Broadridge (BR) to Acquire CQG, Creating Integrated Global Futures and Options Trading Suite
- Broadridge acquiring CQG to expand front‑office futures and options trading capabilities.
- Broadridge will integrate CQG into its platforms to deliver an end‑to‑end global trading stack.
- Broadridge says acquisition won’t materially affect financial results; deal expected to close early in fiscal Q4, pending approvals.
Broadridge moves to create an integrated global futures and options trading suite with CQG
NEW YORK/LONDON — Broadridge Financial Solutions is expanding its front‑office capabilities by agreeing to acquire CQG, a provider of futures and options execution management, algorithmic trading and market connectivity. The transaction, announced from New York and London, contemplates the purchase of CQG’s core global trading technology business through CQG, LLC and affiliated operating units; terms are not disclosed. Broadridge says the deal will fold CQG’s execution, analytics and connectivity into its existing order management and client connectivity platforms to deliver an end‑to‑end trading stack for global futures and options markets.
Broadridge positions the combination as a move to simplify trading complexity and accelerate product innovation across futures, options, foreign exchange and digital assets. Company executives stress that integrating CQG’s front‑office execution management and algorithmic tools with Broadridge’s scale and back‑office reach will improve workflow efficiency, transparency and market access for a broad set of clients. The expanded suite is targeted at futures commission merchants, institutional investors, retail brokers, proprietary trading firms, commodity trading advisors and hedge funds seeking a unified, multi‑asset class trading experience.
Both firms emphasize complementary strengths: Broadridge’s global distribution and front‑to‑back capabilities coupled with CQG’s nimble development culture and client relationships. Broadridge Trading and Connectivity Solutions President Frank Troise says the combined capabilities will enhance speed, intelligence and scale while supporting digital asset trading initiatives; CQG CEO Ryan Moroney highlights the potential to accelerate delivery of new functionality and help clients access new markets and liquidity venues more quickly.
Timing, approvals and financial posture
Broadridge and CQG expect the deal to close early in Broadridge’s fiscal fourth quarter, which ends June 30, subject to customary closing conditions and regulatory approvals. Broadridge indicates the acquisition is not expected to have a material impact on its financial results, and both companies are preparing joint client communications and transition planning ahead of regulatory review.

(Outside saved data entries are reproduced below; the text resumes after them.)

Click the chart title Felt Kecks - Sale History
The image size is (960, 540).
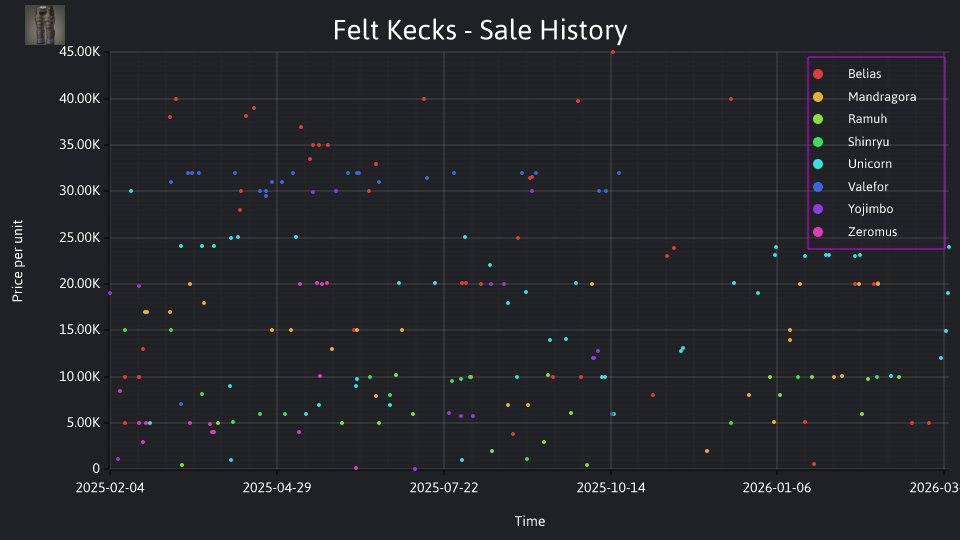(480, 31)
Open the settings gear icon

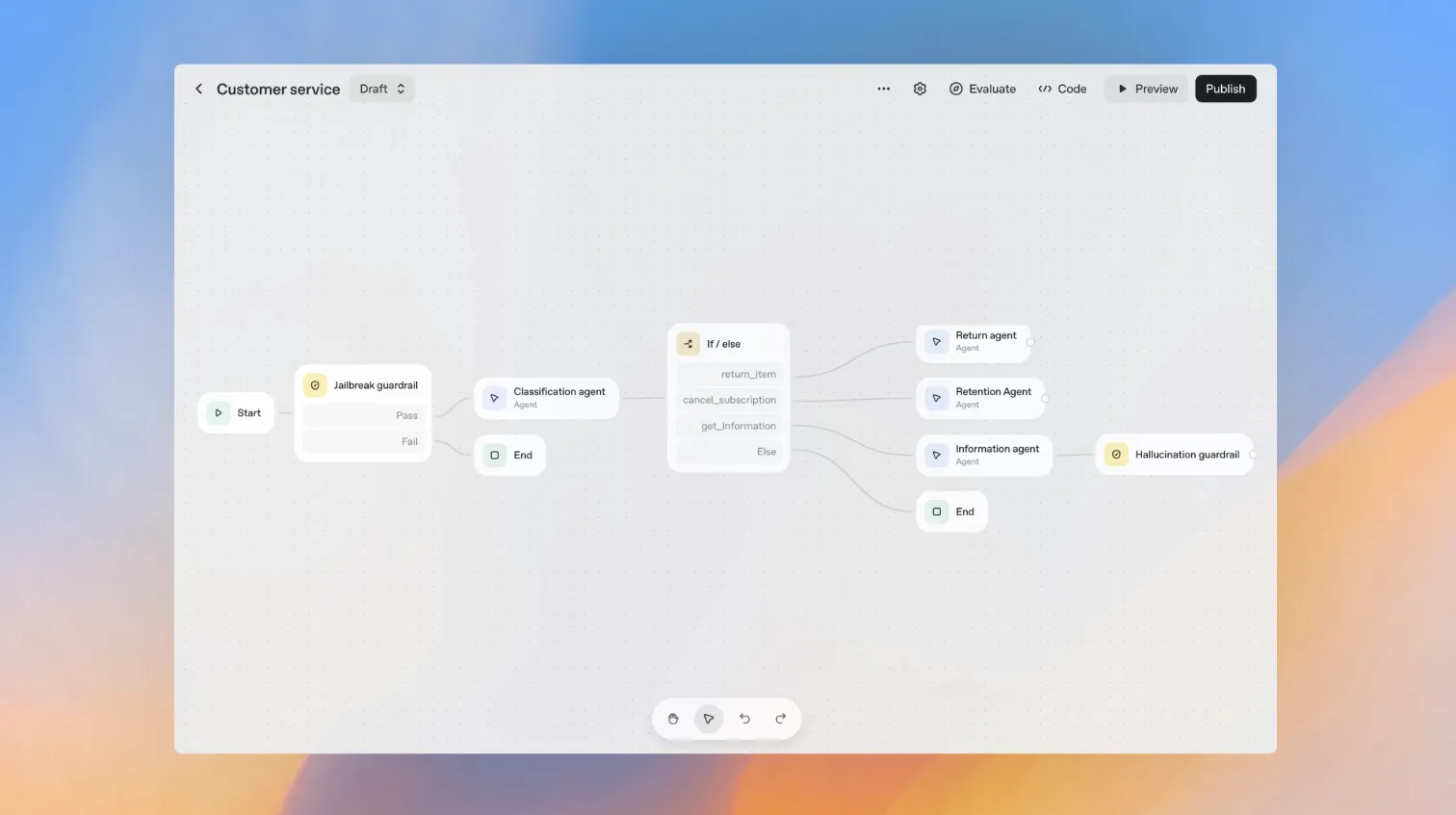(x=920, y=89)
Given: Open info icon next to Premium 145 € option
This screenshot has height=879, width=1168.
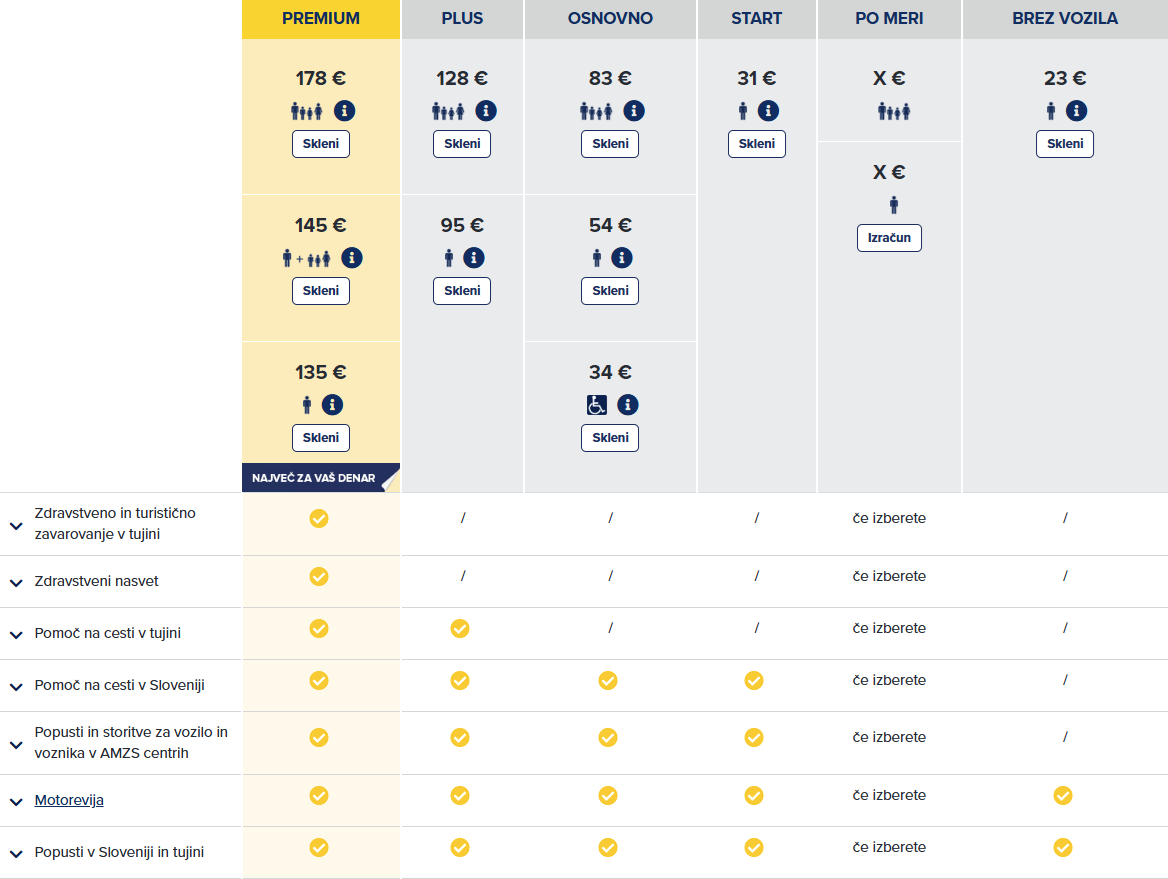Looking at the screenshot, I should coord(352,258).
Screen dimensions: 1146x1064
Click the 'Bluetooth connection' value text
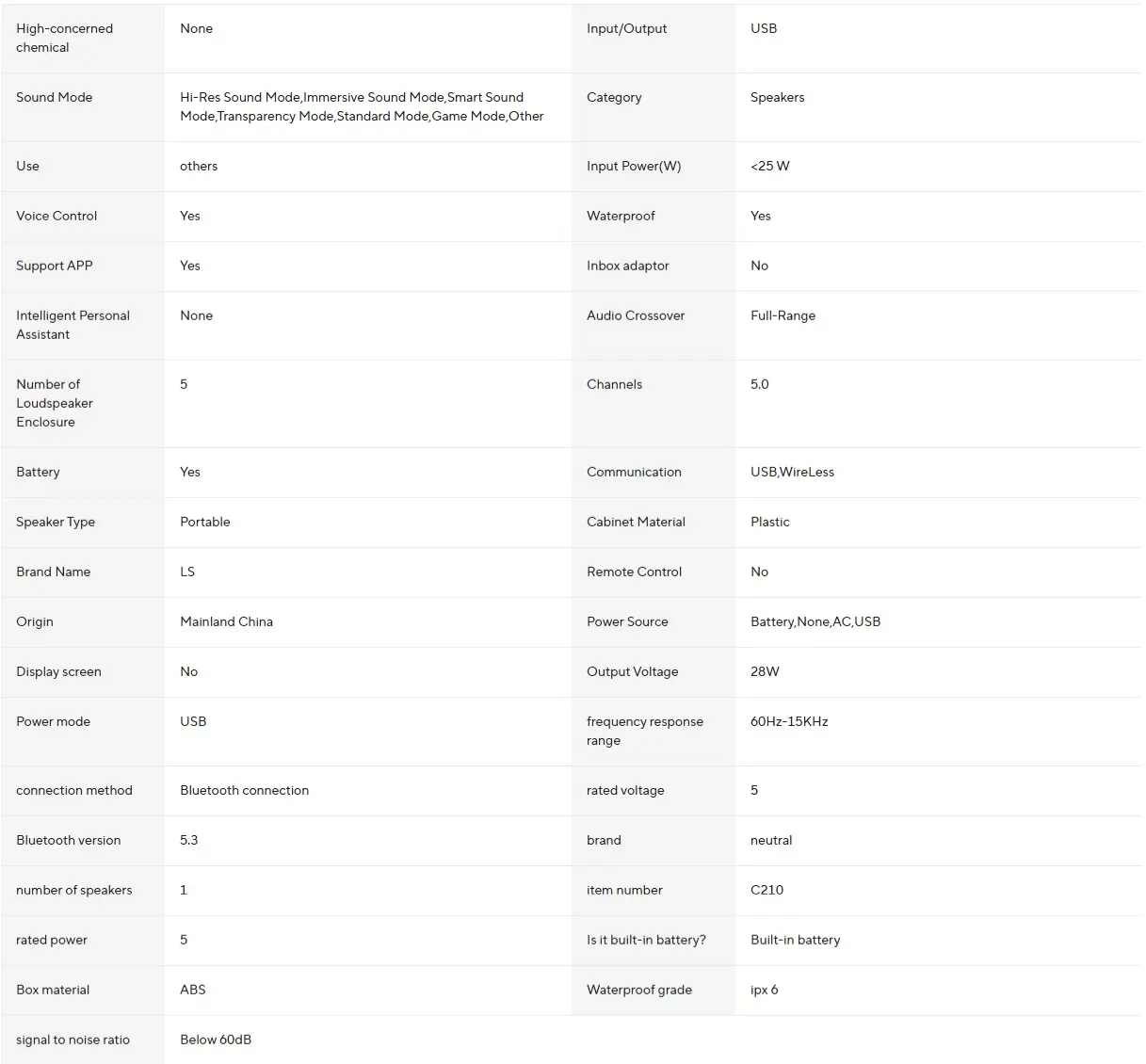pos(244,790)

Operational integration and client impact
Integration plans prioritize retaining CQG staff and aligning CQG’s agile engineering approach with Broadridge’s product roadmaps to speed feature delivery and broaden technical support across regions and time zones. The companies say the combined offering will deepen market connectivity and broaden front‑ and back‑office workflows, positioning Broadridge to serve a wider array of institutional and professional retail market participants.